Liquidrom-Betreiber Böhm hat gute Chancen

Der Senat lässt sich Zeit mit dem Verkauf des finanziell Not leidenden Tempodrom. „Es gibt noch keine beratungsfähige Vorlage“, sagte Senatssprecher Michael Donnermeyer am Dienstag. Zwar hat der Chef des Stiftungsrats des Tempodroms, Torsten GriessNega, Berlins Finanzsenator Thilo Sarrazin (SPD) einen Bericht über die Verkaufsbemühungen vorgelegt. Aber es gibt, so hieß es gestern, noch Abstimmungsbedarf mit den Koalitionsfraktionen SPD und PDS. Frühestens in zwei Wochen wird sich der Senat wieder mit dem Thema befassen. „Wir brauchen noch Zeit“, sagte Donnermeyer.

Mit drei Interessenten wurde zuletzt verhandelt: Dieter Böhm (Betreiber des Liquidroms), Peter Schwenkow (alteingesessener Berliner Kulturveranstalter) und Anthony Roland (britischer Medienhistoriker).
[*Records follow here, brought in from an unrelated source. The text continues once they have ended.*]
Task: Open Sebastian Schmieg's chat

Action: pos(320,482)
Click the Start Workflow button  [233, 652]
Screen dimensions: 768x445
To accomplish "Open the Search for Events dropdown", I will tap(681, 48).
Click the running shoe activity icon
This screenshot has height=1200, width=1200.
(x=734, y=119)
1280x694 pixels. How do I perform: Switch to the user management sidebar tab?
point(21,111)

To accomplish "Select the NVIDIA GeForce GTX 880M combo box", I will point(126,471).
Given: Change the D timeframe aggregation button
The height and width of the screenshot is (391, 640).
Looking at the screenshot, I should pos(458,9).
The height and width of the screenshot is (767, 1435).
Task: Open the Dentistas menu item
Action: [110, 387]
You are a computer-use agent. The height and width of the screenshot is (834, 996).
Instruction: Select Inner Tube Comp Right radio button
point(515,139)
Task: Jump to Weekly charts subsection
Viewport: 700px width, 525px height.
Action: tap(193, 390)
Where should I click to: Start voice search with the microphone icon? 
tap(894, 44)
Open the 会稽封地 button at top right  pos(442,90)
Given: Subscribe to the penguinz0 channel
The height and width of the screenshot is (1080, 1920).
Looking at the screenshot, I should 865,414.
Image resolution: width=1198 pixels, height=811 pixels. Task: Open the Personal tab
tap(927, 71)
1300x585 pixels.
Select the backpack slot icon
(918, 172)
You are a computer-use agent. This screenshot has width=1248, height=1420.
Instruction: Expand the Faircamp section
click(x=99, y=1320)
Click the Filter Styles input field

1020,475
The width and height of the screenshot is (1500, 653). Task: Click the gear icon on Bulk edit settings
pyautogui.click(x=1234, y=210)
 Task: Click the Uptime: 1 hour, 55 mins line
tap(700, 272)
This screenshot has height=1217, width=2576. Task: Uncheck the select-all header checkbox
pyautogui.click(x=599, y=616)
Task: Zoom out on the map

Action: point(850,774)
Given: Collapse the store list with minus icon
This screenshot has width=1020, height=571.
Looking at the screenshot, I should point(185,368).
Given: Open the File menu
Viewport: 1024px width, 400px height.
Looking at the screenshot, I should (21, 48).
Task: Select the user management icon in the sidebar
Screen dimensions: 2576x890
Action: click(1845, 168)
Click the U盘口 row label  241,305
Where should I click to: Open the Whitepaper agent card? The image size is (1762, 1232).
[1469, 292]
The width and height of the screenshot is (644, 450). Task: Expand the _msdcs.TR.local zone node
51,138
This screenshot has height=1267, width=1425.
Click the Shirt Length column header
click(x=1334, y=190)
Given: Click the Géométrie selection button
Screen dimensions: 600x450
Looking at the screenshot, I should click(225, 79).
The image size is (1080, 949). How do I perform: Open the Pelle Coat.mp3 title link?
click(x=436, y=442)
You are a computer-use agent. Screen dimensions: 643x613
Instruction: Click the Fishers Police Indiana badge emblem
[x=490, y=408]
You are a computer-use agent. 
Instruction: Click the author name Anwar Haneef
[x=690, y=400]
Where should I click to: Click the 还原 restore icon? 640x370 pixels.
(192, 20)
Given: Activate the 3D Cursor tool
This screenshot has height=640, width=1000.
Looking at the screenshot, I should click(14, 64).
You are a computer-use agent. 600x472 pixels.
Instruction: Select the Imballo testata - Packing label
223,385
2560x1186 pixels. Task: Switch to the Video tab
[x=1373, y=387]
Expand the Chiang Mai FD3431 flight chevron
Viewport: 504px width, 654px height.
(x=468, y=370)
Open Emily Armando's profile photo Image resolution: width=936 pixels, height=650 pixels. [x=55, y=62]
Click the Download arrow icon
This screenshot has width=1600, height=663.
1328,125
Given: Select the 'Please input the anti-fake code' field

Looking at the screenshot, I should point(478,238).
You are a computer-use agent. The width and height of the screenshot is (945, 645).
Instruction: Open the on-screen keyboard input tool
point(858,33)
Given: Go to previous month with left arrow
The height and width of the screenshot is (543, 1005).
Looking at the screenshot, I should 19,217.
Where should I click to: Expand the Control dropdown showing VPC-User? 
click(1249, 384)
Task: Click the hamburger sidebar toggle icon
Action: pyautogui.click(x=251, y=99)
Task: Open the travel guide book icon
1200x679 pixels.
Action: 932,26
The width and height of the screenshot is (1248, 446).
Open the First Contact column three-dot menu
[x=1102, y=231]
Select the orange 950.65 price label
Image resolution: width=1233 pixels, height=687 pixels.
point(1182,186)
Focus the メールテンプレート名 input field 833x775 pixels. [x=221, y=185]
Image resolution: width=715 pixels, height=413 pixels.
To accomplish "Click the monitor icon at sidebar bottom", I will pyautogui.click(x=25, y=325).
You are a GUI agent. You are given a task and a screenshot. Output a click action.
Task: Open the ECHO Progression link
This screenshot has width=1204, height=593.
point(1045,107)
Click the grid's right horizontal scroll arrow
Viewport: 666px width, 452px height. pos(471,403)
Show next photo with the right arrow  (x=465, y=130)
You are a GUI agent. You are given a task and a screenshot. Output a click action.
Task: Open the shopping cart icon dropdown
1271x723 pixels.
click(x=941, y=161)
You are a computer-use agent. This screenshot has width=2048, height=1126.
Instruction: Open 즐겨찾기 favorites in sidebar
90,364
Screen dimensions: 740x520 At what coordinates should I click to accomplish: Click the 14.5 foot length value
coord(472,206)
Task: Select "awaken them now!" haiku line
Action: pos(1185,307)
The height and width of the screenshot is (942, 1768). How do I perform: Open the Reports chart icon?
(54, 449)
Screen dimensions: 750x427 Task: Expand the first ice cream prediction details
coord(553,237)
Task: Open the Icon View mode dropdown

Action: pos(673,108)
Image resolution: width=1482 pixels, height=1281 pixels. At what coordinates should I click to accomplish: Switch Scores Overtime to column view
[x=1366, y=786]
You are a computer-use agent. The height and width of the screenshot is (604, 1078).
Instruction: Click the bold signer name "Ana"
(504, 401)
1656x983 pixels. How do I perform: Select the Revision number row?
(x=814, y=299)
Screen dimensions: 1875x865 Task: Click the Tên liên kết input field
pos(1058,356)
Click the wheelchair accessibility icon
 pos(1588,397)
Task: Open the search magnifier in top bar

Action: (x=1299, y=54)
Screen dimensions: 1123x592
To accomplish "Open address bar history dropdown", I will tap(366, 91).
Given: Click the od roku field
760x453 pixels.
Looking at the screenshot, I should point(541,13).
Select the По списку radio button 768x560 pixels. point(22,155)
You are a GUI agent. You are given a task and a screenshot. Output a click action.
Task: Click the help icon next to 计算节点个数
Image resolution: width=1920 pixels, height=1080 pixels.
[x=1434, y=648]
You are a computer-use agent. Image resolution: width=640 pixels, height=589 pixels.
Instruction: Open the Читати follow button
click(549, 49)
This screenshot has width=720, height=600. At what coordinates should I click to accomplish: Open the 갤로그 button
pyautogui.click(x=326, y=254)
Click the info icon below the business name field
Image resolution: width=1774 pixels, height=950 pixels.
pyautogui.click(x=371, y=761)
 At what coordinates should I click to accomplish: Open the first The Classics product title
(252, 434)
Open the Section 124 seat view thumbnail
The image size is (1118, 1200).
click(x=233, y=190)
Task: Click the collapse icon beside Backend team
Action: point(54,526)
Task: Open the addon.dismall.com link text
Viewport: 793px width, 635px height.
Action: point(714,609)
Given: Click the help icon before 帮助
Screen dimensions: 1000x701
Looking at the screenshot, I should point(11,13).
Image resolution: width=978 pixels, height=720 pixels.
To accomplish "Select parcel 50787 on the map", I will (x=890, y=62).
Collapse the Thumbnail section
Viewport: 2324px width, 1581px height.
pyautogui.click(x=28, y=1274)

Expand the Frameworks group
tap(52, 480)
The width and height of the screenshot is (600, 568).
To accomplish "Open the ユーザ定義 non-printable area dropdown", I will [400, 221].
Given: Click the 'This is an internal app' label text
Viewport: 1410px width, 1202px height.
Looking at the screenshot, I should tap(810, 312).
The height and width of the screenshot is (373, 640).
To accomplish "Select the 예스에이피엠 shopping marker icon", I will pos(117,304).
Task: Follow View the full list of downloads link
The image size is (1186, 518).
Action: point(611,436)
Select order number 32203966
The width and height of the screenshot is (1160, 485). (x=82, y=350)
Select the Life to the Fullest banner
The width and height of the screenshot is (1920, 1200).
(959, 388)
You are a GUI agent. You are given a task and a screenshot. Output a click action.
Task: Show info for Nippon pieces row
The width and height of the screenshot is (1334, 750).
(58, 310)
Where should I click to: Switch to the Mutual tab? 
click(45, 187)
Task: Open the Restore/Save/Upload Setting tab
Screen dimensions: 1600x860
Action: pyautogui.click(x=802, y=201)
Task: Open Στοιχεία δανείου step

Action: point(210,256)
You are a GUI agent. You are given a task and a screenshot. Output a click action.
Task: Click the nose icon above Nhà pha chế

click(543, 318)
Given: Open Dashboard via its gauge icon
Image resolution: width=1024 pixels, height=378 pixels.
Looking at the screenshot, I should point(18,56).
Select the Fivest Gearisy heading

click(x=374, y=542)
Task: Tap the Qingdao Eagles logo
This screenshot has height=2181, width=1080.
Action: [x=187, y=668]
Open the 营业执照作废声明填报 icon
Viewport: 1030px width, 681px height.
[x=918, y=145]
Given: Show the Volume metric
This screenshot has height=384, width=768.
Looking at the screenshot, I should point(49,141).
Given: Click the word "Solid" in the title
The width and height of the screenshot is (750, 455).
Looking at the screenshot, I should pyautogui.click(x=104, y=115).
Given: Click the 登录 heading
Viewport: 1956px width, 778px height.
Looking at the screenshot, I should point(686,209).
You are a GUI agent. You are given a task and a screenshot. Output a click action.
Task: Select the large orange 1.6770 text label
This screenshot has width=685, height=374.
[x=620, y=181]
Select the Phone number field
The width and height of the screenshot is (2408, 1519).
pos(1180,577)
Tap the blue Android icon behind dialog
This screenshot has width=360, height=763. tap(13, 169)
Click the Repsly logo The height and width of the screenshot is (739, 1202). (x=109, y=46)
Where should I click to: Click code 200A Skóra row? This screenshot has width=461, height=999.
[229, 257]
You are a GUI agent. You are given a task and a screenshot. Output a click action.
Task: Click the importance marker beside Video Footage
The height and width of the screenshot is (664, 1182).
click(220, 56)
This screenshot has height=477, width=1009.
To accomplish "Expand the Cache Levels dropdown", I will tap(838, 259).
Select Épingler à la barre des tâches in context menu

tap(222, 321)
Das beste Angebot ist dem Vernehmen nach fünf Millionen Euro wert. Nach Angaben aus Koalitionskreisen hat Böhm, der seine Therme mit Musikbegleitung im Gebäude des Neuen Tempodroms am Anhalter Bahnhof betreibt, die besten Chancen, den Zuschlag zu erhalten. Der Nachteil Schwenkows ist, dass er das Grundstück mitkaufen will. Rot-Rot besteht aber darauf, dass die Immobilie im Eigentum des Bezirks Friedrichhain-Kreuzberg bleibt.

Ein Problem ist offenbar auch, dass die Interessenten noch nicht ausreichend belegt haben, wie sie den Kauf seriös finanzieren wollen. Einen erneuten Reinfall will sich der Senat nicht leisten. Entsprechend zugeknöpft waren gestern die politisch Verantwortlichen. Mehrfach versichert wurde nur: Der Verkauf des Tempodrom sei Ziel und werde mit Nachdruck vorangetrieben. Die Insolvenz des Kulturunternehmens ist wohl keine ernsthafte Alternative mehr.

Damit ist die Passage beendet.